We are concerned with the whole existence of man and whether a human being can ever be free from his travail, his efforts, his anxieties, violence and brutality, and whether there is an end to sorrow. Why have human beings, throughout the ages, sustained and put up with suffering? Can there be an ending to it all?
One must be free of all ideologies. Ideologies are dangerous illusions, whether they are political, social, religious, or personal. Every form of ideology either ends up in totalitarianism, or in religious conditioning—as the Catholic, the Protestant, the Hindu, the Buddhist and so on; and ideologies become such great burdens. So, to go into the enormous question of suffering, one must be free from all ideologies. One may have experienced a great deal of suffering which may have brought about certain definite conclusions. But to enquire into this question one must be utterly free of all conclusions.

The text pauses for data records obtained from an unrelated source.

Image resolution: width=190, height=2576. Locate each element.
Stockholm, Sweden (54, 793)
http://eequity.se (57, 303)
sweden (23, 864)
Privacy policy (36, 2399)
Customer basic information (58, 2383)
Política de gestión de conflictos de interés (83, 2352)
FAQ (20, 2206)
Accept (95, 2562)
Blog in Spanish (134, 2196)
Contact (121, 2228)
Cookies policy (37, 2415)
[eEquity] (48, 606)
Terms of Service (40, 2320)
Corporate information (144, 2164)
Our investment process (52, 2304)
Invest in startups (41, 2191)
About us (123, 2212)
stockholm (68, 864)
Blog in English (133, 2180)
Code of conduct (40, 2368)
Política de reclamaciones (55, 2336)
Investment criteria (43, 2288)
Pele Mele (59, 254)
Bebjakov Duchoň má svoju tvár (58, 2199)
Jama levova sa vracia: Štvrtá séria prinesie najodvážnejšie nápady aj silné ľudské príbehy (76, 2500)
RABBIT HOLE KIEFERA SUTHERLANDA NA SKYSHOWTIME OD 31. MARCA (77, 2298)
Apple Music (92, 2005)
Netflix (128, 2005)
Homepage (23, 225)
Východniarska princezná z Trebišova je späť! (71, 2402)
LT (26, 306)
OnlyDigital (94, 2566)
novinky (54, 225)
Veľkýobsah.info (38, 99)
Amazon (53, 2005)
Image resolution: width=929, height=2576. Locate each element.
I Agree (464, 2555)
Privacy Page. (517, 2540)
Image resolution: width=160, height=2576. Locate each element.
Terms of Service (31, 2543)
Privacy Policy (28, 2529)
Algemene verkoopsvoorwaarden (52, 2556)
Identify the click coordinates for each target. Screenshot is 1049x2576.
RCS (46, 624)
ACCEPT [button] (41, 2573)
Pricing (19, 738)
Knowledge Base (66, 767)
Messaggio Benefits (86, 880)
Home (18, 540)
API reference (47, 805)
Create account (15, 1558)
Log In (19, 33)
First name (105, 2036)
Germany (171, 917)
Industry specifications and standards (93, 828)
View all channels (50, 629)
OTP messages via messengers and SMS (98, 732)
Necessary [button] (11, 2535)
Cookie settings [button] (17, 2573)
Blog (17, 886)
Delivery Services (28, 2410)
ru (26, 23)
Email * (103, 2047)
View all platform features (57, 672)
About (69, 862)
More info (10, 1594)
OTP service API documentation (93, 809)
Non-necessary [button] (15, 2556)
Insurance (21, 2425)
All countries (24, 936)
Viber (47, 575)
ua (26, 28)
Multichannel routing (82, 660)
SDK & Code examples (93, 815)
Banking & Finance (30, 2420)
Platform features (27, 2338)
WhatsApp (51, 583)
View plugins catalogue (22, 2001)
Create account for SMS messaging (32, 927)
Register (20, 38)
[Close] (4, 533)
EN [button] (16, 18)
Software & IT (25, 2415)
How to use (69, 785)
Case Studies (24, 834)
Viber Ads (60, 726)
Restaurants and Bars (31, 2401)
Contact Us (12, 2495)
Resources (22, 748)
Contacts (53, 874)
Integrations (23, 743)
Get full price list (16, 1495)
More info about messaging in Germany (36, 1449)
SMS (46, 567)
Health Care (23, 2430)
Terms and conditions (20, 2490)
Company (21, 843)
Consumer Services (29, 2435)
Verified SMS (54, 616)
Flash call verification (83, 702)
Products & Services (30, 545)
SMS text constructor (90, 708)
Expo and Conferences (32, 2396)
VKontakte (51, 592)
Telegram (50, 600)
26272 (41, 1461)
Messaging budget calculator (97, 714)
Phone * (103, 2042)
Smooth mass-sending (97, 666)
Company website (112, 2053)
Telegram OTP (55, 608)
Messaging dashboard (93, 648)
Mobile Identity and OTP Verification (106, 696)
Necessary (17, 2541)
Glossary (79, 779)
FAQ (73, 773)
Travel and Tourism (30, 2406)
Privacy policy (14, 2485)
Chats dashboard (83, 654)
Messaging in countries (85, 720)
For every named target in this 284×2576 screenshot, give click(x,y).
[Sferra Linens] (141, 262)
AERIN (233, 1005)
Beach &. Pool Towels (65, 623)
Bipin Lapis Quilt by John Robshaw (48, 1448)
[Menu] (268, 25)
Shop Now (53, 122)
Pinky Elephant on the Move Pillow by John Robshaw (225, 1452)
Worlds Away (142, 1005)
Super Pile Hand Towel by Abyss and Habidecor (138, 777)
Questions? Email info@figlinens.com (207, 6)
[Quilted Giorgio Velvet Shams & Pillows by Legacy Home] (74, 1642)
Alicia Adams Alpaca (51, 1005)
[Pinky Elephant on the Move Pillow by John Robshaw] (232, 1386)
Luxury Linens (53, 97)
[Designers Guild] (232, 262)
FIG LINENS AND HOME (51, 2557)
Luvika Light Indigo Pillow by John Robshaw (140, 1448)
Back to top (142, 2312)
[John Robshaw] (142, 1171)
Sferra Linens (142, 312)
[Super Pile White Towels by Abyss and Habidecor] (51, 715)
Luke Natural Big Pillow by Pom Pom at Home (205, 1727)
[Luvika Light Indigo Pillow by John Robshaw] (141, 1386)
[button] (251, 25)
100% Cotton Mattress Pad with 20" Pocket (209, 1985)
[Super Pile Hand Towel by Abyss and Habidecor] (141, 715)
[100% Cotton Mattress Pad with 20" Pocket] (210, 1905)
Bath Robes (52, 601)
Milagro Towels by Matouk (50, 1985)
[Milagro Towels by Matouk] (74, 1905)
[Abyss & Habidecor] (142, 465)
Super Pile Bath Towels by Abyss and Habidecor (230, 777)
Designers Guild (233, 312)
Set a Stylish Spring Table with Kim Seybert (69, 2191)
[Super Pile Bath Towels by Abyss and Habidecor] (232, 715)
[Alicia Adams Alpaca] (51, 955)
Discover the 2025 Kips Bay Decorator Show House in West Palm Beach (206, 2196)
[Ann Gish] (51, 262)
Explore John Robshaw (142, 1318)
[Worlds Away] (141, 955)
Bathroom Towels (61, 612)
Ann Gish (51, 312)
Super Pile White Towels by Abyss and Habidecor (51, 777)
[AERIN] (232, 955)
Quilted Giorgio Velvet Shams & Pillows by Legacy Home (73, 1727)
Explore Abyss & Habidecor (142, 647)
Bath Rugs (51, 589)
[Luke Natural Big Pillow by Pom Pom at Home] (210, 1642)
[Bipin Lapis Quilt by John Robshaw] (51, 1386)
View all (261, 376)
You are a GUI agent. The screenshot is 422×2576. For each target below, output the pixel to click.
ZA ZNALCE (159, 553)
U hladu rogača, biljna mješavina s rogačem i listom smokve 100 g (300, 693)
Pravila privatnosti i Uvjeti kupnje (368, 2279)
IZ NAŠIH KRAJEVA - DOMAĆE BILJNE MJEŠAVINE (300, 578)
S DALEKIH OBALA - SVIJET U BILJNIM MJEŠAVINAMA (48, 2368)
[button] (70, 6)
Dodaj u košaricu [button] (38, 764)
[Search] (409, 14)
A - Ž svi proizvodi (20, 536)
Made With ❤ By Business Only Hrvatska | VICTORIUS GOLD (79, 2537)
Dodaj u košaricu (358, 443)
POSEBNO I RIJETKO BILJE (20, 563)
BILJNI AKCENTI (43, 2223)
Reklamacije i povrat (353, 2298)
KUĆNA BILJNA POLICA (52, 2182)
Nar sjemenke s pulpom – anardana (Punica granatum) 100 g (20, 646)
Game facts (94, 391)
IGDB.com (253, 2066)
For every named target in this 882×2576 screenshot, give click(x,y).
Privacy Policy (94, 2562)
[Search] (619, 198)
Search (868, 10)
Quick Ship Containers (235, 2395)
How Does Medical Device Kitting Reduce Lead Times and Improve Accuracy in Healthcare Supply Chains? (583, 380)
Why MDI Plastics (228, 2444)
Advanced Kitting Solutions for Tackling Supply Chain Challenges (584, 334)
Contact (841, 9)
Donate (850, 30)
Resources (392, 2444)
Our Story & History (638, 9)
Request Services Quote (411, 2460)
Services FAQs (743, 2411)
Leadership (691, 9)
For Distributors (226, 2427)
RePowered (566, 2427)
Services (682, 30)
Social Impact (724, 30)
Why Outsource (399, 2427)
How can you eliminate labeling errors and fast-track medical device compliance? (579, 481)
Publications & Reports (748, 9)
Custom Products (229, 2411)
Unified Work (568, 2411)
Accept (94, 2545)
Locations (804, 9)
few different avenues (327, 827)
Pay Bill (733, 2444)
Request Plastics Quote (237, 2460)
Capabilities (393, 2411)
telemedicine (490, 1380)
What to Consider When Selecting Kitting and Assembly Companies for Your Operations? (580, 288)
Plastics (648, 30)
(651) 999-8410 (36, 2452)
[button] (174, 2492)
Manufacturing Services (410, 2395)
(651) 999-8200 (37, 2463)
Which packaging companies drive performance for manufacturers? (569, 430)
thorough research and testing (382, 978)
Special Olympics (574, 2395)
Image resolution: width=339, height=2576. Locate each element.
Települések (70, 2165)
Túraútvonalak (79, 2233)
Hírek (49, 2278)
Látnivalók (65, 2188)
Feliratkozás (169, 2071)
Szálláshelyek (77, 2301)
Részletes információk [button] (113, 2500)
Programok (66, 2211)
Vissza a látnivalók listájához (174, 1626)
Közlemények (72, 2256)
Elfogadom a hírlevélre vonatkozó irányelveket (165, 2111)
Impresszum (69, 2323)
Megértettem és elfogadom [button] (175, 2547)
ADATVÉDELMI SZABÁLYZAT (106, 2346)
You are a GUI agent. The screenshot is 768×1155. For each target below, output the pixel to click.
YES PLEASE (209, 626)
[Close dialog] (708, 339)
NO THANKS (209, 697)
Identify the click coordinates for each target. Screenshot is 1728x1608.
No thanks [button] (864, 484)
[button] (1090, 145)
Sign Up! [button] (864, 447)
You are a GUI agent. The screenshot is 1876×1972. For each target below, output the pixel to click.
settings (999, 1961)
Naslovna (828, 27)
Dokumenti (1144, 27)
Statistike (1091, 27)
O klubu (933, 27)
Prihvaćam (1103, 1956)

Obviously there is biological, physical, suffering, and that suffering may distort the mind if one is not very careful. But we are concerned with the psychological suffering of man. In investigating suffering we are investigating the suffering of all mankind, because each one of us is of the essence of all humanity; each one of us is, psychologically, inwardly, deeply, like the rest of mankind. They suffer, they go through great anxiety, uncertainty, confusion, violence, through great sense of grief, loss, loneliness, as each one of us does. There is no division, psychologically, between us all. We are the world, psychologically, and the world is us. That is not a conviction, that is not a conclusion, that is not an intellectual theory, but an actuality, to be felt, to be realized and to be lived. Investigating this question of sorrow one is investigating not only one’s own personal limited sorrow but also the sorrow of mankind. Do not reduce it to a personal thing, because when one sees the enormous suffering of mankind, in the understanding of the enormity of it, the wholeness of it, then one’s own part has a role in it. It is not a selfish enquiry concerned with how I am to be free of sorrow. If one makes it personal, limited, then one will not understand the full significance of the enormity of sorrow.